-------- PROVIDED DATA --------

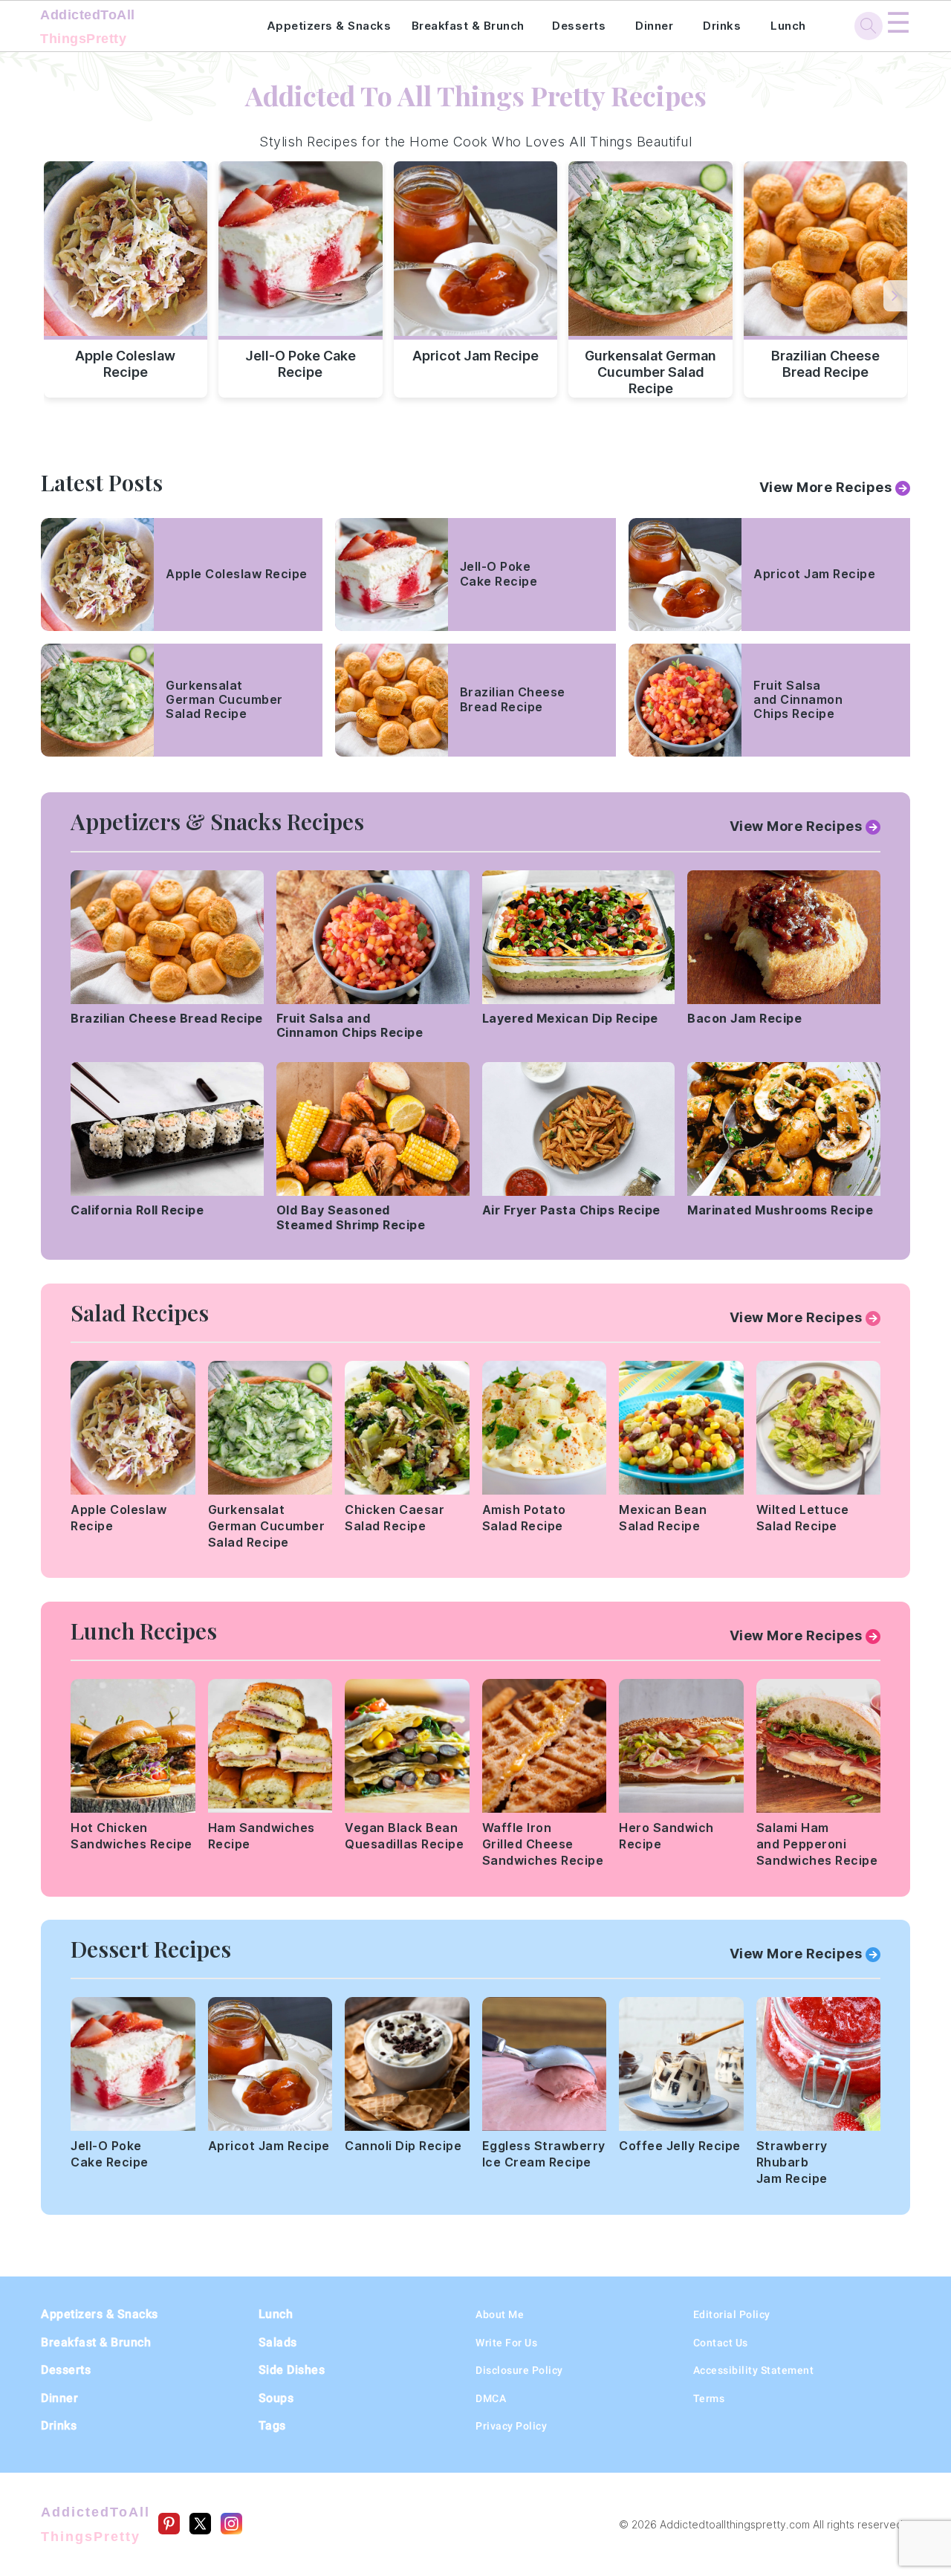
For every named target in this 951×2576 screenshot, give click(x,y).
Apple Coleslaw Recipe (125, 364)
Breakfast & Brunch (468, 26)
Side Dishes (292, 2370)
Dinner (654, 26)
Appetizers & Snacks (329, 26)
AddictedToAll (87, 26)
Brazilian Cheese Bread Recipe (825, 364)
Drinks (722, 26)
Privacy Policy (511, 2426)
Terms (709, 2398)
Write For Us (506, 2343)
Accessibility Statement (753, 2370)
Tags (272, 2425)
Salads (278, 2342)
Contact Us (720, 2343)
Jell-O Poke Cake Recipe (300, 364)
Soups (276, 2398)
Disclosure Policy (519, 2370)
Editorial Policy (731, 2314)
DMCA (491, 2398)
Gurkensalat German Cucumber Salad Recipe (650, 369)
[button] (895, 295)
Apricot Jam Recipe (475, 355)
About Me (500, 2314)
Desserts (579, 26)
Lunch (788, 26)
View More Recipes (825, 487)
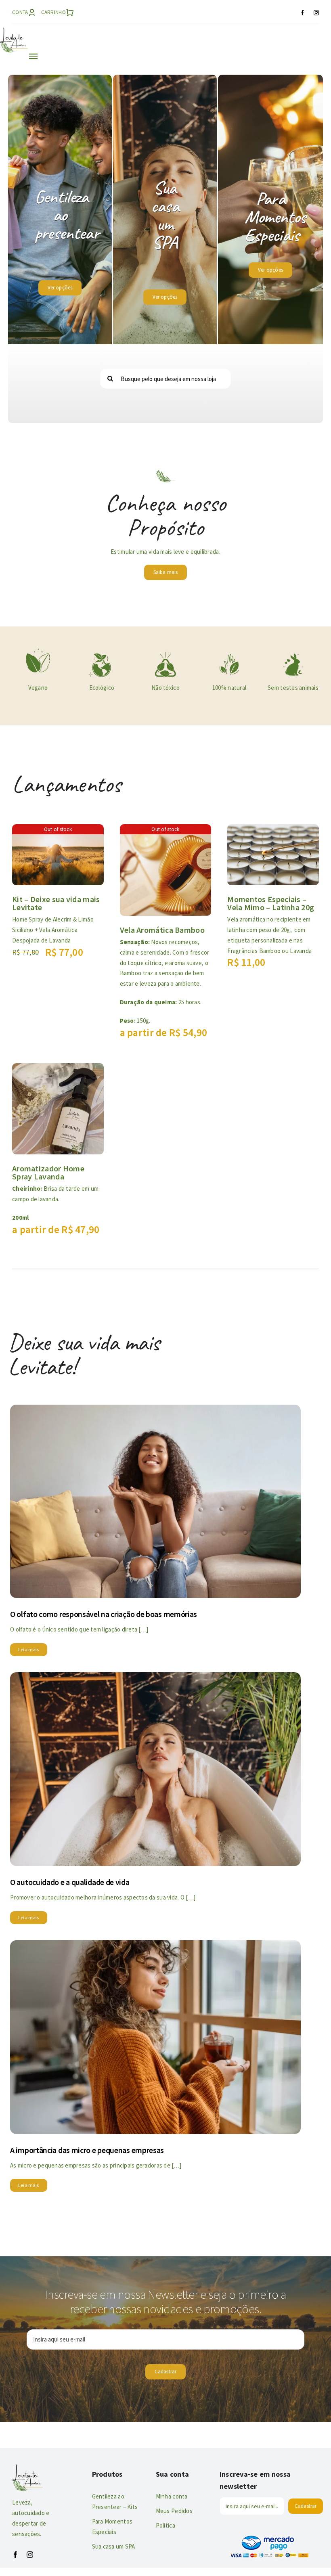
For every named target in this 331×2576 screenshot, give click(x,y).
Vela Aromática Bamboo (162, 930)
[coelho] (293, 654)
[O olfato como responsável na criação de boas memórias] (155, 1410)
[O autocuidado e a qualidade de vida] (155, 1678)
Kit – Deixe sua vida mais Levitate (56, 903)
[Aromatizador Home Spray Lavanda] (58, 1069)
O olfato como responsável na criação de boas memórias (103, 1614)
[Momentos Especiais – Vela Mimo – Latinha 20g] (273, 830)
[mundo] (102, 654)
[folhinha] (38, 650)
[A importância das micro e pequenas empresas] (155, 1946)
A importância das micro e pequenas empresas (87, 2150)
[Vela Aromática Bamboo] (166, 830)
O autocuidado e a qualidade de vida (70, 1882)
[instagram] (316, 12)
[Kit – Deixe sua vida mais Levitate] (58, 830)
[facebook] (302, 12)
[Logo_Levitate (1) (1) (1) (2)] (14, 31)
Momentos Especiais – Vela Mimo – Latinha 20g (270, 903)
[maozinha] (229, 654)
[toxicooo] (165, 654)
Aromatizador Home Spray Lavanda (48, 1172)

--------

TASK DESCRIPTION:
As listed above, the lines from the line with "Kit – Deixe sua vida mais Levitate (56, 903)" to the line with "[A importância das" are to be echoed exactly, with both ends included and nothing added.

SOLUTION TO THIS TASK:
Kit – Deixe sua vida mais Levitate (56, 903)
[Aromatizador Home Spray Lavanda] (58, 1069)
O olfato como responsável na criação de boas memórias (103, 1614)
[Momentos Especiais – Vela Mimo – Latinha 20g] (273, 830)
[mundo] (102, 654)
[folhinha] (38, 650)
[A importância das micro e pequenas empresas] (155, 1946)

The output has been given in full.